- **Stored records**:
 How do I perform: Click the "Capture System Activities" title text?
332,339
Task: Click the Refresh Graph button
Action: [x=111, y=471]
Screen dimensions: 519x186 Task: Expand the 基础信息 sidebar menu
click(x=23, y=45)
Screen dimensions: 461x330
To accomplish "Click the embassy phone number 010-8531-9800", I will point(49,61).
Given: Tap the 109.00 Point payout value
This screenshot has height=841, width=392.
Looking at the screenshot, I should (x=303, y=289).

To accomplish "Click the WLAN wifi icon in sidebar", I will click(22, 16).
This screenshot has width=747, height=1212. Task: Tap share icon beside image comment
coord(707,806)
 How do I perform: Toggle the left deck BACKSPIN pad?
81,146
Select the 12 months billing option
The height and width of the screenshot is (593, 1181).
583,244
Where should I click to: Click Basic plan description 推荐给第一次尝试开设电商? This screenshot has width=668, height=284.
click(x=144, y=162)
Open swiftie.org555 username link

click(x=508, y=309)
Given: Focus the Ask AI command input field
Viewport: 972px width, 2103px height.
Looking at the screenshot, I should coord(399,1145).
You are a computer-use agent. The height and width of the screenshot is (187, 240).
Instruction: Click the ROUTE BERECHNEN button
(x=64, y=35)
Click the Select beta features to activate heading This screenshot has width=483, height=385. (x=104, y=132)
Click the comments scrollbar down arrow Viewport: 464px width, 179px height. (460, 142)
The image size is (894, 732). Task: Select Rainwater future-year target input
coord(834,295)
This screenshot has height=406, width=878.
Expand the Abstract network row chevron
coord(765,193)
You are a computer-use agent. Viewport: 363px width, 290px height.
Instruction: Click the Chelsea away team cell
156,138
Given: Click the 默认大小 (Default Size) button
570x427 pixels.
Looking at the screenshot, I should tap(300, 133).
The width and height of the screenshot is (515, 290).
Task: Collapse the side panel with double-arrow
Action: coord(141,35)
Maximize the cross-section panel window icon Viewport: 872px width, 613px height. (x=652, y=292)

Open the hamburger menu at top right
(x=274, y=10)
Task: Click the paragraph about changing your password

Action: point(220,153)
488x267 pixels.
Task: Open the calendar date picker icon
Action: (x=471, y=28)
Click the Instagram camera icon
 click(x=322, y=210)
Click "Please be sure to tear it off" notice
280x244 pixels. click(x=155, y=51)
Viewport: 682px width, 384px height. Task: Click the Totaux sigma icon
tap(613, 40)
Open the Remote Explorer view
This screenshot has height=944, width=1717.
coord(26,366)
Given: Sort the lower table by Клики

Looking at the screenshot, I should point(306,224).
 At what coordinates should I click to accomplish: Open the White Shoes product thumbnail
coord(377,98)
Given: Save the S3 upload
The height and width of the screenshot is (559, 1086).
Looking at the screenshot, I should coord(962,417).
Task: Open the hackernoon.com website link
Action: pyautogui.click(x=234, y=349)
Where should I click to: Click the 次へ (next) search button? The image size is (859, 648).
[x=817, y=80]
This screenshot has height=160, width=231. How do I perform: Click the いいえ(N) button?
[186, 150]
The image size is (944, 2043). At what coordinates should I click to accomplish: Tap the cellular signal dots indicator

- **TASK DESCRIPTION**:
Copy down every record, keeping each one exact.

- **OUTPUT**:
 How do I perform: Click the "Capture System Activities" title text?
332,339
Task: Click the Refresh Graph button
Action: [x=111, y=471]
Screen dimensions: 519x186 Task: Expand the 基础信息 sidebar menu
click(x=23, y=45)
Screen dimensions: 461x330
To accomplish "Click the embassy phone number 010-8531-9800", I will point(49,61).
Given: Tap the 109.00 Point payout value
This screenshot has height=841, width=392.
Looking at the screenshot, I should (x=303, y=289).

To accomplish "Click the WLAN wifi icon in sidebar", I will click(22, 16).
This screenshot has width=747, height=1212. Task: Tap share icon beside image comment
coord(707,806)
 How do I perform: Toggle the left deck BACKSPIN pad?
81,146
Select the 12 months billing option
The height and width of the screenshot is (593, 1181).
583,244
Where should I click to: Click Basic plan description 推荐给第一次尝试开设电商? This screenshot has width=668, height=284.
click(x=144, y=162)
Open swiftie.org555 username link

click(x=508, y=309)
Given: Focus the Ask AI command input field
Viewport: 972px width, 2103px height.
Looking at the screenshot, I should coord(399,1145).
You are a computer-use agent. The height and width of the screenshot is (187, 240).
Instruction: Click the ROUTE BERECHNEN button
(x=64, y=35)
Click the Select beta features to activate heading This screenshot has width=483, height=385. (x=104, y=132)
Click the comments scrollbar down arrow Viewport: 464px width, 179px height. (460, 142)
The image size is (894, 732). Task: Select Rainwater future-year target input
coord(834,295)
This screenshot has height=406, width=878.
Expand the Abstract network row chevron
coord(765,193)
You are a computer-use agent. Viewport: 363px width, 290px height.
Instruction: Click the Chelsea away team cell
156,138
Given: Click the 默认大小 (Default Size) button
570x427 pixels.
Looking at the screenshot, I should tap(300, 133).
The width and height of the screenshot is (515, 290).
Task: Collapse the side panel with double-arrow
Action: coord(141,35)
Maximize the cross-section panel window icon Viewport: 872px width, 613px height. (x=652, y=292)

Open the hamburger menu at top right
(x=274, y=10)
Task: Click the paragraph about changing your password

Action: point(220,153)
488x267 pixels.
Task: Open the calendar date picker icon
Action: (x=471, y=28)
Click the Instagram camera icon
 click(x=322, y=210)
Click "Please be sure to tear it off" notice
280x244 pixels. click(x=155, y=51)
Viewport: 682px width, 384px height. Task: Click the Totaux sigma icon
tap(613, 40)
Open the Remote Explorer view
This screenshot has height=944, width=1717.
coord(26,366)
Given: Sort the lower table by Клики

Looking at the screenshot, I should point(306,224).
 At what coordinates should I click to accomplish: Open the White Shoes product thumbnail
coord(377,98)
Given: Save the S3 upload
The height and width of the screenshot is (559, 1086).
Looking at the screenshot, I should coord(962,417).
Task: Open the hackernoon.com website link
Action: pyautogui.click(x=234, y=349)
Where should I click to: Click the 次へ (next) search button? The image size is (859, 648).
[x=817, y=80]
This screenshot has height=160, width=231. How do I perform: Click the いいえ(N) button?
[186, 150]
The image size is (944, 2043). At what coordinates should I click to accomplish: Tap the cellular signal dots indicator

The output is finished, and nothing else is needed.